* _Short task_: Count the lines below that contain the word "Viewport", matching case exactly, and reply with the number only.

* _Data records_:
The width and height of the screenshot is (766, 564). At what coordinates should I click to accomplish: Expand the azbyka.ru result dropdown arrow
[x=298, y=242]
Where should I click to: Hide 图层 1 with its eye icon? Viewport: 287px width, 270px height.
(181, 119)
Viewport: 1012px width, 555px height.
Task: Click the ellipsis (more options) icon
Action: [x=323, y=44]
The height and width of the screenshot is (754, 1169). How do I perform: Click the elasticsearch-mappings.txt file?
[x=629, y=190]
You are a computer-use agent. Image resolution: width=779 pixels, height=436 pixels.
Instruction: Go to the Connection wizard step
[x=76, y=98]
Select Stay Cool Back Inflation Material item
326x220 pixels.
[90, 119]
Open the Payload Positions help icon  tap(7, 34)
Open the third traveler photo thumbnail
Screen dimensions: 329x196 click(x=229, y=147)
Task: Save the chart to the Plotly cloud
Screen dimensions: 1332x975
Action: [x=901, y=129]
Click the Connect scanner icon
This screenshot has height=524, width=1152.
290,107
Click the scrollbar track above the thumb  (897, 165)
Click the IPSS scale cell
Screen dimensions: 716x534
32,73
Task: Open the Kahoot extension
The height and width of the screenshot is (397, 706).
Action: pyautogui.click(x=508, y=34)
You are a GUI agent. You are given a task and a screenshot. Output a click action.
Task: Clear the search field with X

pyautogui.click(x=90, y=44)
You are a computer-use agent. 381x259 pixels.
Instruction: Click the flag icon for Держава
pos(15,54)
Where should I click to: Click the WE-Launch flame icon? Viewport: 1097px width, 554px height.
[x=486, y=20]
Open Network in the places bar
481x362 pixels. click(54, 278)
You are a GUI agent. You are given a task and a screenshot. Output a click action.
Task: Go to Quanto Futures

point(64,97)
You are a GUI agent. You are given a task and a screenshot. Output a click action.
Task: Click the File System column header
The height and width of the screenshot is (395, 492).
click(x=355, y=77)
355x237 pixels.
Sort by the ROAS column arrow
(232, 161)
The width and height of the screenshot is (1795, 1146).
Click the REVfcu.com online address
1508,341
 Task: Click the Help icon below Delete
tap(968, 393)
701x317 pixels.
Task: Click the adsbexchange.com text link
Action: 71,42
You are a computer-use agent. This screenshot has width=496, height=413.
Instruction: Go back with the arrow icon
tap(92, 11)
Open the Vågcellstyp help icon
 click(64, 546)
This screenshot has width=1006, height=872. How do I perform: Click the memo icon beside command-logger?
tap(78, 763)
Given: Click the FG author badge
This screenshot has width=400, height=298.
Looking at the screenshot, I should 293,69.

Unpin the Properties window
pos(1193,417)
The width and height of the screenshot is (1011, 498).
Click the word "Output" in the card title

* _Finished task_: 3